It would require $ 2,930 billion in investment in the power sector for the Energy [R]evolution scenario to become reality (including investments for replacement after the economic lifetime of the plants) - approximately $ 1,450 billion or $ 36 billion annually more than in the Reference scenario ($ 1,475 billion). Under the Reference version, the levels of investment in conventional power plants add up to almost 67% while approximately 33% would be invested in renewable energy and cogeneration (CHP) until 2050.

Under the Energy [R]evolution scenario, however, OECD Asia Oceania would shift almost 90% of the entire investment towards renewables and cogeneration. Until 2030, the fossil fuel share of power sector investment would be focused mainly on CHP plants. The average annual investment in the power sector under the Energy [R]evolution scenario between today and 2050 would be approximately $ 73 billion.

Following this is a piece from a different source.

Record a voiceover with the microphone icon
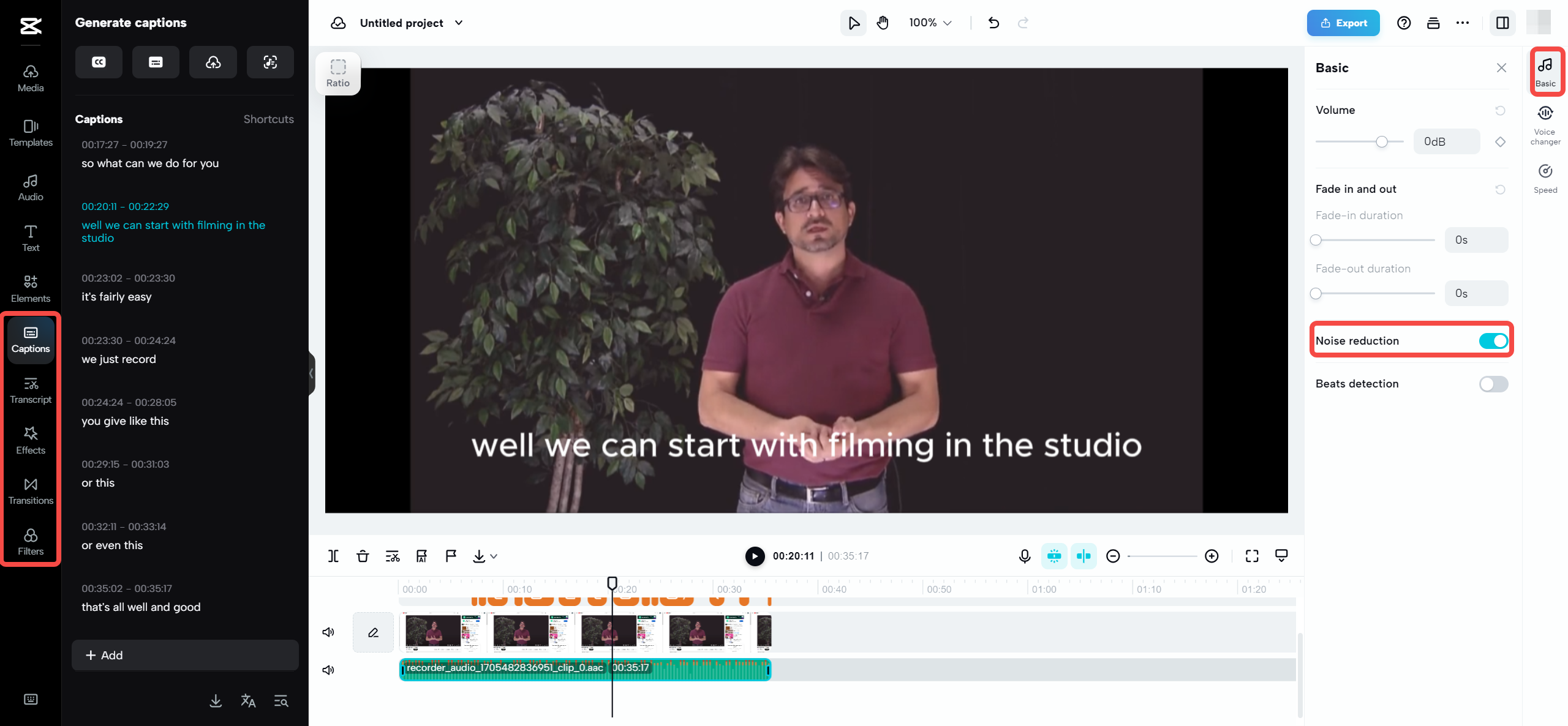tap(1023, 556)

Because renewable energy except biomasss has no fuel costs, the fuel cost savings in the Energy [R]evolution scenario reached a total of $ 1,320 billion up to 2050, or $ 33 billion per year. The total fuel cost savings therefore would cover 90% of the total additional investments compared to the Reference scenario. These renewable energy sources would then go on to produce electricity without any further fuel costs beyond 2050, while the costs for coal and gas will continue to be a burden on national economies.